A third-generation UU, Rev. Scot was raised in the Maryland suburbs by a family of government bureaucrats. His first church experiences were at Cedar Lane UU in Bethesda — as the story goes, Unitarian Universalism was the only church his Quaker grandfather and Methodist grandmother could agree on.
He attended the University of Maryland in College Park, where he was so taken with “Life’s Big Questions” that he decided to pursue a Ph.D. in Philosophy. Life (and mounting debt) eventually intervened. His first “real job” was teaching others how to use and manage computer networks.
Over the next 20 years, Rev. Scot became a public speaker and technology evangelist in the field of Internet security. He became a business development expert, coached and developed start-up businesses, led cross-functional organizations in large and small companies, wrote a book (and a lot of articles), taught seminars, and coached sales professionals and IT executives on how to lead and succeed.
Rev. Scot left this career to attend Meadville-Lombard Theological School pursue lifelong interests in comparative religion, theology, and Buddhist philosophy — a return to those “Big Questions” he’d left behind in grad school. He was welcomed into Ministerial Fellowship by the Unitarian Universalist Association in September of 2019 and Ordained to the Ministry in February of 2020. He is currently pursuing a Doctorate in Public Theology at the United Seminary of the Twin Cities, focusing on the classic “The Problem of Evil”.
Aside from collecting books about religion and theology, Rev. Scot loves science fiction and fantasy novels and has famously bad taste in movies (a judgment that he cheerfully disputes). To “practice writing”, he started a blog in 2009, focusing on a hobby his older brother used to pursue back in the 1980’s: the practical mystery of hi-fi stereo systems. Over the next decade, Rev. Scot turned his hobby into a full-time media outlet that still reaches millions of readers a year, worldwide.

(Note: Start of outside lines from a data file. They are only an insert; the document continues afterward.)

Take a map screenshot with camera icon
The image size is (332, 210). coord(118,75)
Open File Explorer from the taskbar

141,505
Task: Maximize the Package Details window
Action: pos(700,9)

In ministry, Rev. Scot looks to history, science, and pop culture for inspiration on how to engage, how to create meaning, and how to reimagine a better future, and he views “justice work” as an expression of faith.
Though he thinks of himself as a Religious Humanist, Rev. Scot draws significant inspiration from the Buddhist, Christian, and Jewish traditions. His vision of church is “theologically inclusive” of and informed by those sources.